Petrology and Geochemistry of Early Cretaceous Bimodal Continental Flood Volcanism of the NW Etendeka, Namibia. Part 2: Characteristics and Petrogenesis of the High-Ti Latite and High-Ti and Low-Ti Voluminous Quartz Latite Eruptives

• Published in: Journal of petrology Vol. 45; no. 1; pp. 107 - 138
• Main Authors: EWART, A., MARSH, J. S., MILNER, S. C., DUNCAN, A. R., KAMBER, B. S., ARMSTRONG, R. A.
• Format: Journal Article
• Language: English
• Published: Oxford Oxford University Press 01.01.2004; Oxford Publishing Limited (England)
• Subjects: crustal assimilation; high-Ti and low-Ti provinciality; large-volume quartz latites; magma mixing; open-system fractional crystallization
• ISSN: 0022-3530; 1460-2415; 1460-2415
• DOI: 10.1093/petrology/egg082

As a result of their relative concentration towards the respective Atlantic margins, the silicic eruptives of the Paraná (Brazil)–Etendeka large igneous province are disproportionately abundant in the Etendeka of Namibia.

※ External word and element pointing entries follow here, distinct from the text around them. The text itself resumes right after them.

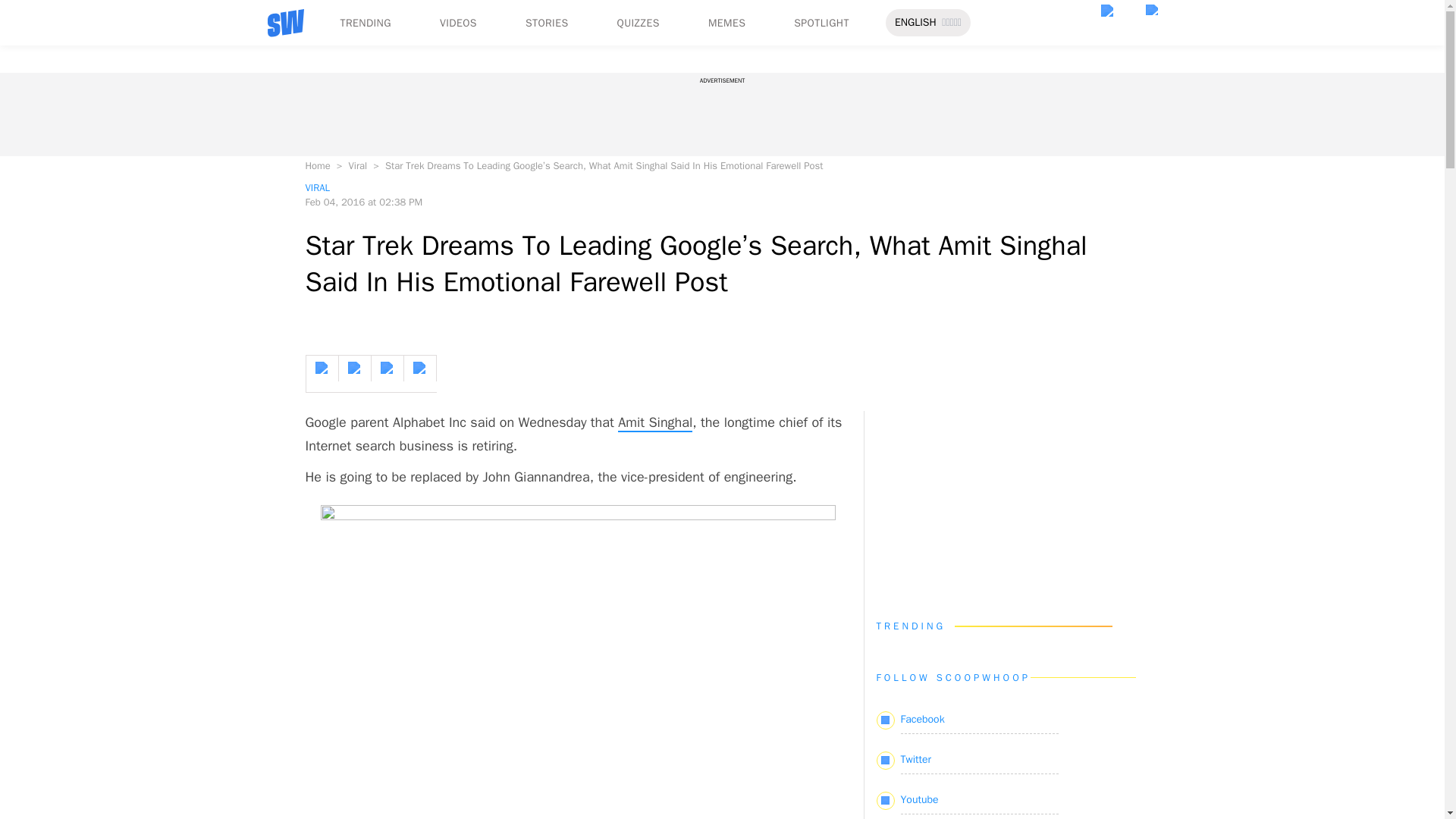
VIDEOS (458, 22)
MEMES (726, 22)
SPOTLIGHT (820, 22)
TRENDING (364, 22)
STORIES (547, 22)
ENGLISH (915, 22)
QUIZZES (638, 22)
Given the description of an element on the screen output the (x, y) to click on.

The NW Etendeka silicic units, dated at ∼132 Ma, occupy the upper stratigraphic levels of the volcanic sequences, restricted to the coastal zone, and comprise three latites and five quartz latites (QL). The large-volume Fria QL is the only low-Ti type. Its trace element and isotopic signatures indicate massive crustal input. The remaining NW Etendeka silicic units are enigmatic high-Ti types, geochemically different from low-Ti types. They exhibit chemical affinities with the temporally overlapping Khumib high-Ti basalt (see Ewart et al. Part 1) and high crystallization temperatures (≥980 to 1120°C) inferred from augite and pigeonite phenocrysts, both consistent with their evolution from a mafic source. Geochemically, the high-Ti units define three groups, thought genetically related. We test whether these represent independent liquid lines of descent from a common high-Ti mafic parent. Although the recognition of latites reduces the apparent silica gap, difficulty is encountered in fractional crystallization models by the large volumes of two QL units. Numerical modelling does, however, support large-scale open-system fractional crystallization, assimilation of silicic to basaltic materials, and magma mixing, but cannot entirely exclude partial melting processes within the temporally active extensional environment. The fractional crystallization and mixing signatures add to the complexity of these enigmatic and controversial silicic magmas. The existence, however, of temporally and spatially overlapping high-Ti basalts is, in our view, not coincidental and the high-Ti character of the silicic magmas ultimately reflects a mantle signature.